======== Texte à lire
Le Président de la République a déclaré à Davos, il y a quelques semaines : « Je peux vous assurer que, aussi bien Mme Merkel que moi-même, jamais, vous m’entendez jamais, nous ne laisserons tomber l’euro. Jamais ».

Je vais maintenant répondre point par point aux questions que vous avez soulevées.

Premièrement, vous indiquez que « la situation économique et sociale de l’Europe ainsi que les mesures prises ou envisagées contreviennent manifestement » aux « engagements des États européens dans les traités convenus entre eux et les actes pris pour leur application dans les domaines économique, social, financier et monétaire ».

Je ne comprends pas très bien cette affirmation. La crise de 2007-2008, importée des États-Unis, s’impose à nous : c’est une réalité ! Je ne vois pas en quoi elle serait contraire aux traités, avec lesquels elle n’a pas grand rapport ; elle a à voir avec la réalité économique du monde.

Nous devons plutôt nous demander, monsieur Collin, si l’Europe s’en est plutôt mieux sortie grâce à la construction européenne, ou non. Le précédent de la crise de 1929, caractérisé par l’éparpillement des ripostes nationales à la crise, montre bien que l’Europe a agi comme un écran de protection pour l’ensemble de nos sociétés.

Grâce à l’Europe, depuis le début de la crise économique et financière survenue il y a trois ans, nos États – et notamment la France, qui était chargée de la présidence de l’Union européenne ! – ont pris, ensemble, des mesures qui nous ont permis d’en limiter les effets sur nos économies, et donc sur la vie de nos concitoyens. En outre, la France a œuvré avec force pour que la réponse mondiale soit coordonnée dans le cadre d’une institution nouvelle, le G20, qui regroupe les grandes puissances établies et émergentes. Je trouve donc votre critique excessive.
================
Consigne: Poursuivez le discours sur l'Europe face à la crise économique en reprenant après sa dernière phrase. Le matériel qui suit n'a aucun rôle ici.
======== Matériel fourni
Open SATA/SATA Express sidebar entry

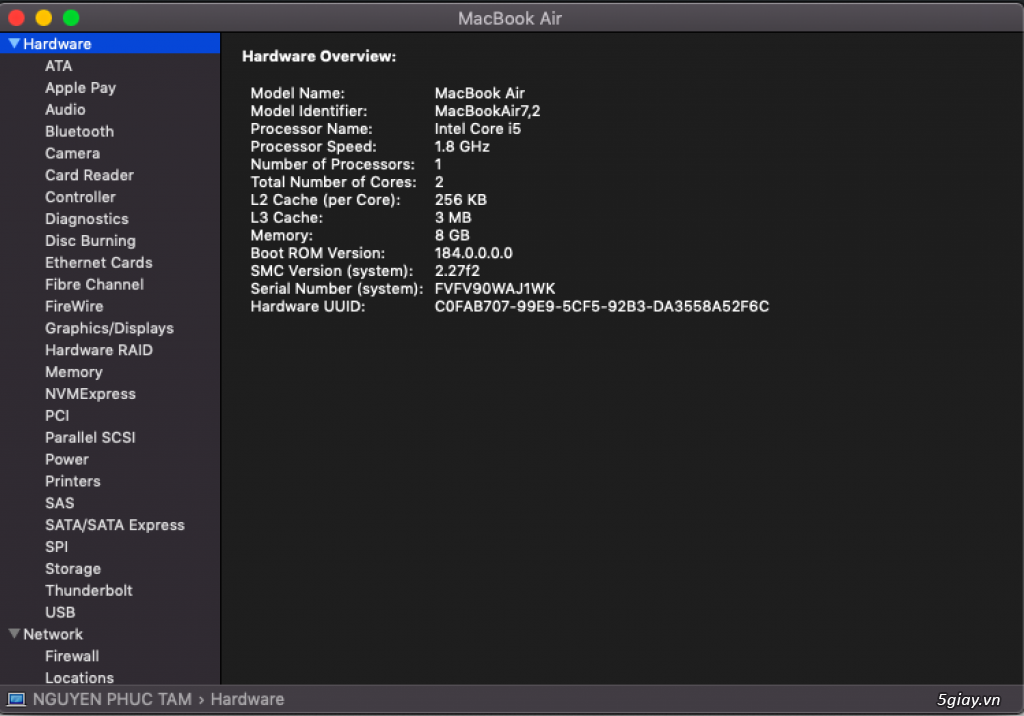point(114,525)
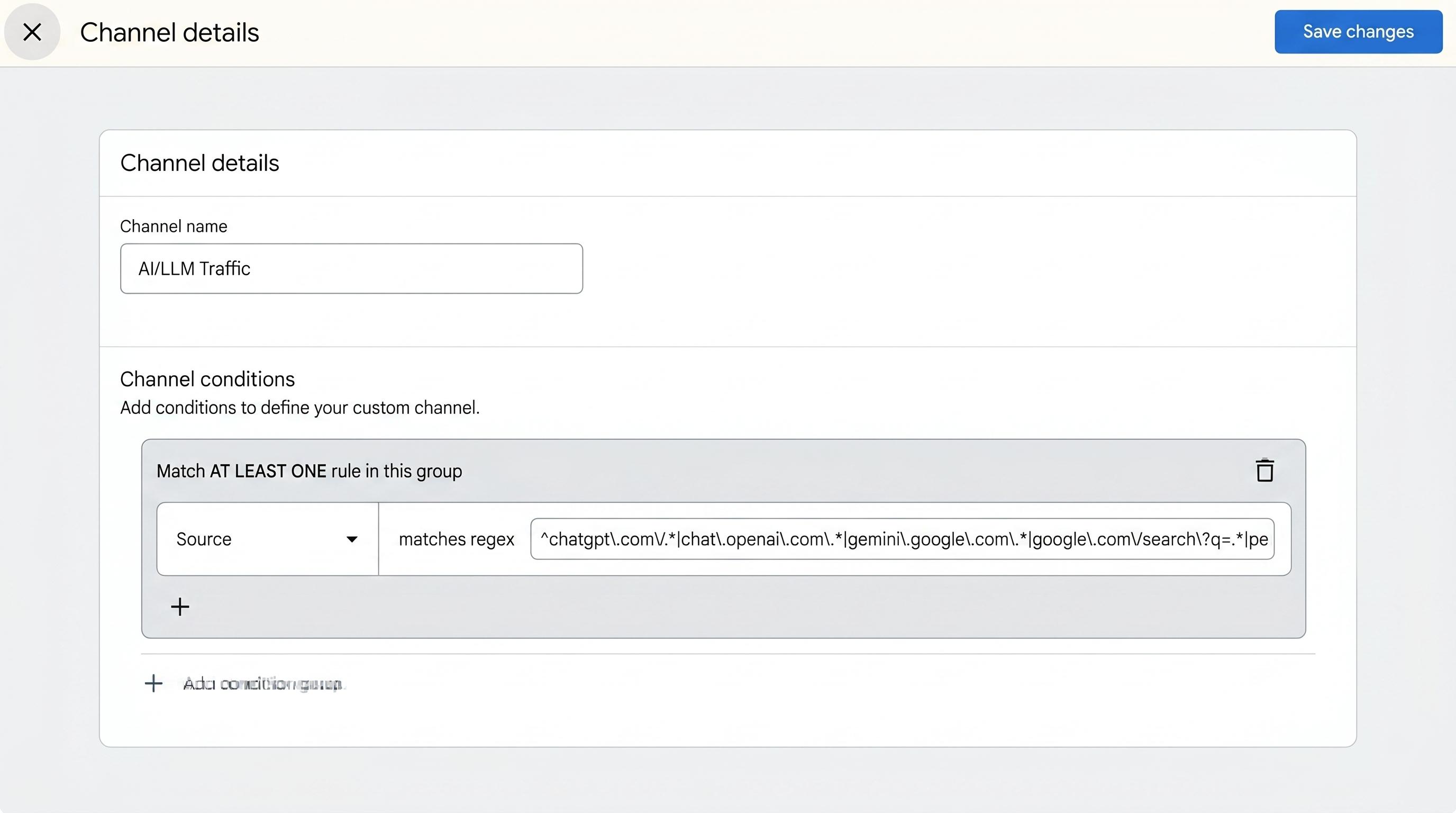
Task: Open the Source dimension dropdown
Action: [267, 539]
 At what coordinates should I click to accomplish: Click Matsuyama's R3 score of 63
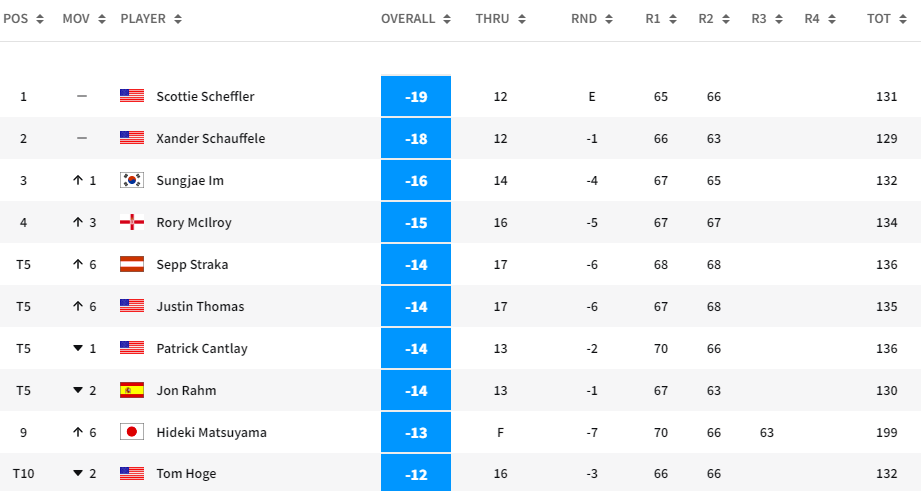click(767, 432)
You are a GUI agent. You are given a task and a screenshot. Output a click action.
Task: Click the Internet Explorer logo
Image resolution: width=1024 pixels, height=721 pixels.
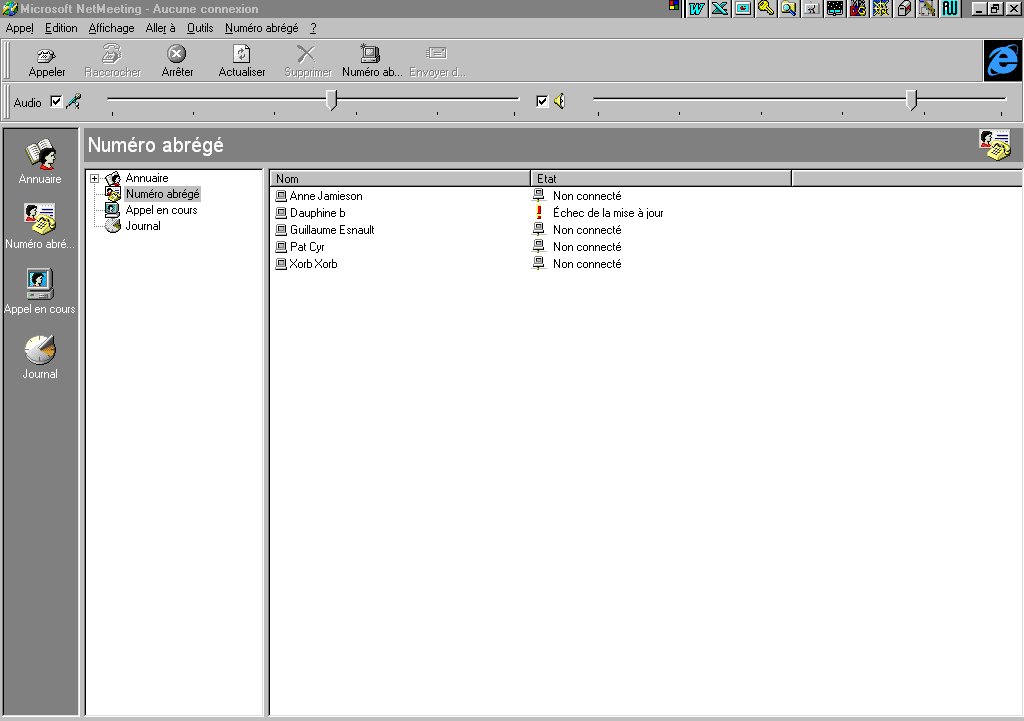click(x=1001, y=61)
================
======== Matériel fourni
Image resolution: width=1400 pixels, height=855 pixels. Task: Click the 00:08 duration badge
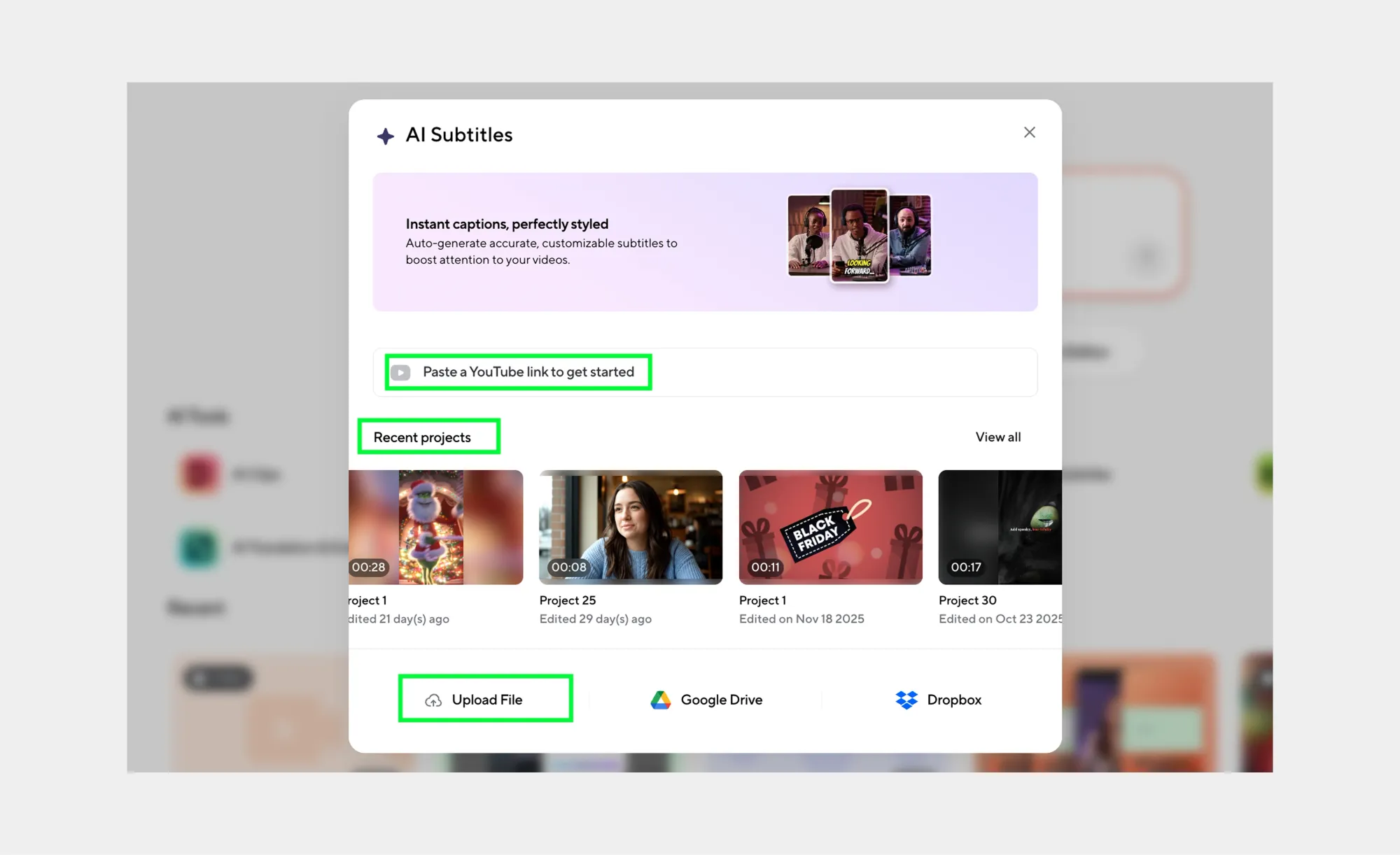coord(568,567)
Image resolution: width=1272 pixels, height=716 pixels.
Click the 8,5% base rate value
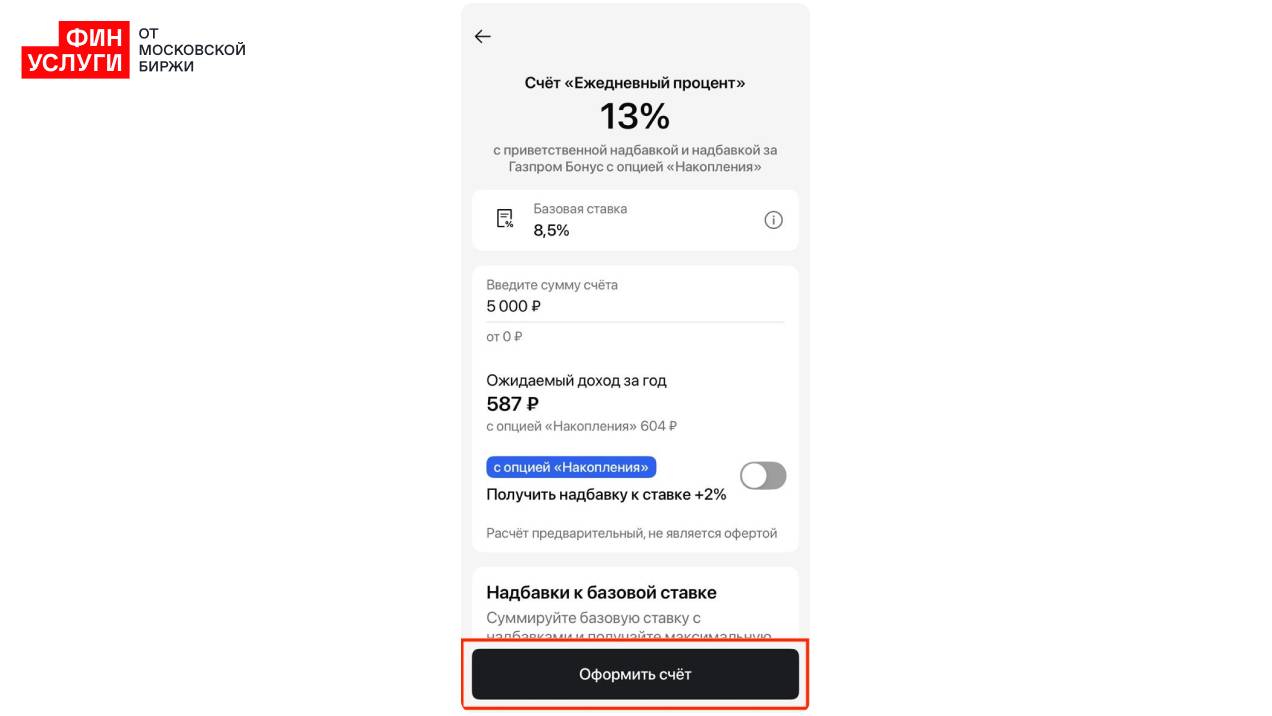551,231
================
Résultat attendu:
Deuxièmement, vous insistez, à juste titre, sur la nécessité de respecter les processus démocratiques. Le vieux parlementaire que je suis ne peut que vous approuver. Cette exigence, loin d’être remise en cause, me semble pourtant largement mise en œuvre.

M. Badré, grand partisan de l’Europe, sait bien que le traité de Lisbonne a largement contribué à une prise de décision plus démocratique dans l’Union européenne ; M. Bel, lui-même, a évoqué les pouvoirs des parlementaires européens.

Tout d’abord, le rôle du Parlement européen, institution élue au suffrage universel direct, a été considérablement renforcé – certains d’ailleurs le déplorent, à l’instar de M. Chevènement ! –, notamment par l’extension de la procédure de codécision législative, qui donne au Parlement des pouvoirs législatifs comparables à ceux du Conseil des ministres, à près de cinquante nouveaux domaines. Par ailleurs, la participation directe des citoyens a été rendue possible par l’introduction dans le droit communautaire d’un droit d’initiative citoyenne. Celui-ci permet à un million de citoyens provenant d’un nombre significatif d’États membres de demander à la Commission de proposer un projet de texte législatif.

Les parlements nationaux sont également de plus en plus impliqués : le Parlement est déjà systématiquement saisi des projets de directives et de règlements européens, mais nous sommes allés encore plus loin.

J’attire votre attention sur une réforme fondamentale qui a été évoquée, à plusieurs reprises, par des orateurs de toutes sensibilités : le « semestre européen ». Le principe est d’informer les parlements en amont des envois à Bruxelles des documents relatifs à la gouvernance économique de l’Union européenne et de la zone euro.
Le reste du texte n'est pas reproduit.